═══ GIVEN ENTRIES

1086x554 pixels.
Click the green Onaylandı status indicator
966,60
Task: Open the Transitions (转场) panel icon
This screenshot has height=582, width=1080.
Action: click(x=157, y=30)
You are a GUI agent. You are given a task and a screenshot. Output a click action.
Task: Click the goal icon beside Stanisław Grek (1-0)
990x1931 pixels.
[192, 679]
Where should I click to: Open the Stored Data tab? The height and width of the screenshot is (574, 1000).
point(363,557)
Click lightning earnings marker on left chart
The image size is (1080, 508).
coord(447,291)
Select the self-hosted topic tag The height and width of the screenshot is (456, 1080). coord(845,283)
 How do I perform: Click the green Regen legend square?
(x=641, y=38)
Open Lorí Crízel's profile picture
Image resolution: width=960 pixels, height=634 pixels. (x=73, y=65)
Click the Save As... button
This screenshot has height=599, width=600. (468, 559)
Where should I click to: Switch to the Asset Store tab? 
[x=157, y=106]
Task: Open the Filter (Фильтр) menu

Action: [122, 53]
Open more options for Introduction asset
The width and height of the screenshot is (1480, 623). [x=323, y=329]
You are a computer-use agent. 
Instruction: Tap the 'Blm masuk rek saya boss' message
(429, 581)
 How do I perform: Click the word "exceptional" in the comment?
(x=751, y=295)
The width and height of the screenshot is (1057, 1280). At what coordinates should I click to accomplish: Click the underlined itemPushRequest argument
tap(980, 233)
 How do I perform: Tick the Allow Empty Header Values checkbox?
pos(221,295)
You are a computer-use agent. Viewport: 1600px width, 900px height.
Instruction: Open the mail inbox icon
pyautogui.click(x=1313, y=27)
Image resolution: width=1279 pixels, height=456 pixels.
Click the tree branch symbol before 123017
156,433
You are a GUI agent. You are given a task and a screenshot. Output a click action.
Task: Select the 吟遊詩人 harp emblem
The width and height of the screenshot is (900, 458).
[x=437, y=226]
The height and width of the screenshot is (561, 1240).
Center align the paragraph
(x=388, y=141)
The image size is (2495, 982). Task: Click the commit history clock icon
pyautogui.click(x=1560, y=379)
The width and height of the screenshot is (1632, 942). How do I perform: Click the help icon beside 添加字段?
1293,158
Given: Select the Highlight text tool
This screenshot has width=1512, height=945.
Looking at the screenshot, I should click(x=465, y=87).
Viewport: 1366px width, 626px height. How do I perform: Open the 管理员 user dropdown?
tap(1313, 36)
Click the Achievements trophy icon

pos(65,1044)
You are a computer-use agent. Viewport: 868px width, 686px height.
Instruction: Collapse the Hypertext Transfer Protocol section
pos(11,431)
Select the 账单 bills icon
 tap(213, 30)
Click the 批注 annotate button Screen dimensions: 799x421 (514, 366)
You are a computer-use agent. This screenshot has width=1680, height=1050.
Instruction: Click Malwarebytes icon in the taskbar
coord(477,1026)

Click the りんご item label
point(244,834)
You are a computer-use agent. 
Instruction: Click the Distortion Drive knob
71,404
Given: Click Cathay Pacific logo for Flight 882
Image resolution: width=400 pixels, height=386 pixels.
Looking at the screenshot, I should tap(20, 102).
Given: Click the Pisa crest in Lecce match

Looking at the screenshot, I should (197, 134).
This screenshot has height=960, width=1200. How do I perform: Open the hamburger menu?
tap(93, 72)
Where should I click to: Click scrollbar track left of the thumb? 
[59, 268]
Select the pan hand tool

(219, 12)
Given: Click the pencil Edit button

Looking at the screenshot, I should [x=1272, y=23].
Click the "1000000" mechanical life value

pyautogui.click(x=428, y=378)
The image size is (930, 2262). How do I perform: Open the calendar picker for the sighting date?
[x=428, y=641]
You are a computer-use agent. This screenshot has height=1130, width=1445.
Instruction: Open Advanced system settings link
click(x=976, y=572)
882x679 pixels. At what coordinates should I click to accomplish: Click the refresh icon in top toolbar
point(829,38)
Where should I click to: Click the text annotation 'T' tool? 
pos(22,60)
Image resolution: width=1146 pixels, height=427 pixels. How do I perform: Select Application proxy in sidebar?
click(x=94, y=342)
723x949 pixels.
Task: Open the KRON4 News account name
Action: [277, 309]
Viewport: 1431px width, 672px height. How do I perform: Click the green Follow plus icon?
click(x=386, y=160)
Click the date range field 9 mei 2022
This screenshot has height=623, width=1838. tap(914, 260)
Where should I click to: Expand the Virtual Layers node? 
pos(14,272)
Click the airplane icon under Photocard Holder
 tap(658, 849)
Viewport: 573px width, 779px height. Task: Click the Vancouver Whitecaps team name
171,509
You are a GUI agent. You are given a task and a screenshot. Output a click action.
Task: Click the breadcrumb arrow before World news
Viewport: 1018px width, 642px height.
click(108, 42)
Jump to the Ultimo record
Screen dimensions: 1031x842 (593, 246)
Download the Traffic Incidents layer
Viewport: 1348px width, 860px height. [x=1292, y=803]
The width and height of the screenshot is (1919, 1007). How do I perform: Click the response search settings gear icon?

══════

[INSTRUCTIONS FOR THE TASK]
Once more, give all the records exactly as they were written.

[SOLUTION BELOW]
1086x554 pixels.
Click the green Onaylandı status indicator
966,60
Task: Open the Transitions (转场) panel icon
This screenshot has height=582, width=1080.
Action: click(x=157, y=30)
You are a GUI agent. You are given a task and a screenshot. Output a click action.
Task: Click the goal icon beside Stanisław Grek (1-0)
990x1931 pixels.
[192, 679]
Where should I click to: Open the Stored Data tab? The height and width of the screenshot is (574, 1000).
point(363,557)
Click lightning earnings marker on left chart
The image size is (1080, 508).
coord(447,291)
Select the self-hosted topic tag The height and width of the screenshot is (456, 1080). coord(845,283)
 How do I perform: Click the green Regen legend square?
(x=641, y=38)
Open Lorí Crízel's profile picture
Image resolution: width=960 pixels, height=634 pixels. (x=73, y=65)
Click the Save As... button
This screenshot has height=599, width=600. (468, 559)
Where should I click to: Switch to the Asset Store tab? 
[x=157, y=106]
Task: Open the Filter (Фильтр) menu

Action: [122, 53]
Open more options for Introduction asset
The width and height of the screenshot is (1480, 623). [x=323, y=329]
You are a computer-use agent. 
Instruction: Tap the 'Blm masuk rek saya boss' message
(429, 581)
 How do I perform: Click the word "exceptional" in the comment?
(x=751, y=295)
The width and height of the screenshot is (1057, 1280). At what coordinates should I click to accomplish: Click the underlined itemPushRequest argument
tap(980, 233)
 How do I perform: Tick the Allow Empty Header Values checkbox?
pos(221,295)
You are a computer-use agent. Viewport: 1600px width, 900px height.
Instruction: Open the mail inbox icon
pyautogui.click(x=1313, y=27)
Image resolution: width=1279 pixels, height=456 pixels.
Click the tree branch symbol before 123017
156,433
You are a GUI agent. You are given a task and a screenshot. Output a click action.
Task: Select the 吟遊詩人 harp emblem
The width and height of the screenshot is (900, 458).
[x=437, y=226]
The height and width of the screenshot is (561, 1240).
Center align the paragraph
(x=388, y=141)
The image size is (2495, 982). Task: Click the commit history clock icon
pyautogui.click(x=1560, y=379)
The width and height of the screenshot is (1632, 942). How do I perform: Click the help icon beside 添加字段?
1293,158
Given: Select the Highlight text tool
This screenshot has width=1512, height=945.
Looking at the screenshot, I should click(x=465, y=87).
Viewport: 1366px width, 626px height. How do I perform: Open the 管理员 user dropdown?
tap(1313, 36)
Click the Achievements trophy icon

pos(65,1044)
You are a computer-use agent. Viewport: 868px width, 686px height.
Instruction: Collapse the Hypertext Transfer Protocol section
pos(11,431)
Select the 账单 bills icon
 tap(213, 30)
Click the 批注 annotate button Screen dimensions: 799x421 (514, 366)
You are a computer-use agent. This screenshot has width=1680, height=1050.
Instruction: Click Malwarebytes icon in the taskbar
coord(477,1026)

Click the りんご item label
point(244,834)
You are a computer-use agent. 
Instruction: Click the Distortion Drive knob
71,404
Given: Click Cathay Pacific logo for Flight 882
Image resolution: width=400 pixels, height=386 pixels.
Looking at the screenshot, I should tap(20, 102).
Given: Click the Pisa crest in Lecce match

Looking at the screenshot, I should (197, 134).
This screenshot has height=960, width=1200. How do I perform: Open the hamburger menu?
tap(93, 72)
Where should I click to: Click scrollbar track left of the thumb? 
[59, 268]
Select the pan hand tool

(219, 12)
Given: Click the pencil Edit button

Looking at the screenshot, I should [x=1272, y=23].
Click the "1000000" mechanical life value

pyautogui.click(x=428, y=378)
The image size is (930, 2262). How do I perform: Open the calendar picker for the sighting date?
[x=428, y=641]
You are a computer-use agent. This screenshot has height=1130, width=1445.
Instruction: Open Advanced system settings link
click(x=976, y=572)
882x679 pixels. At what coordinates should I click to accomplish: Click the refresh icon in top toolbar
point(829,38)
Where should I click to: Click the text annotation 'T' tool? 
pos(22,60)
Image resolution: width=1146 pixels, height=427 pixels. How do I perform: Select Application proxy in sidebar?
click(x=94, y=342)
723x949 pixels.
Task: Open the KRON4 News account name
Action: [277, 309]
Viewport: 1431px width, 672px height. How do I perform: Click the green Follow plus icon?
click(x=386, y=160)
Click the date range field 9 mei 2022
This screenshot has height=623, width=1838. tap(914, 260)
Where should I click to: Expand the Virtual Layers node? 
pos(14,272)
Click the airplane icon under Photocard Holder
 tap(658, 849)
Viewport: 573px width, 779px height. Task: Click the Vancouver Whitecaps team name
171,509
You are a GUI agent. You are given a task and a screenshot. Output a click action.
Task: Click the breadcrumb arrow before World news
Viewport: 1018px width, 642px height.
click(108, 42)
Jump to the Ultimo record
Screen dimensions: 1031x842 (593, 246)
Download the Traffic Incidents layer
Viewport: 1348px width, 860px height. [x=1292, y=803]
The width and height of the screenshot is (1919, 1007). How do I perform: Click the response search settings gear icon?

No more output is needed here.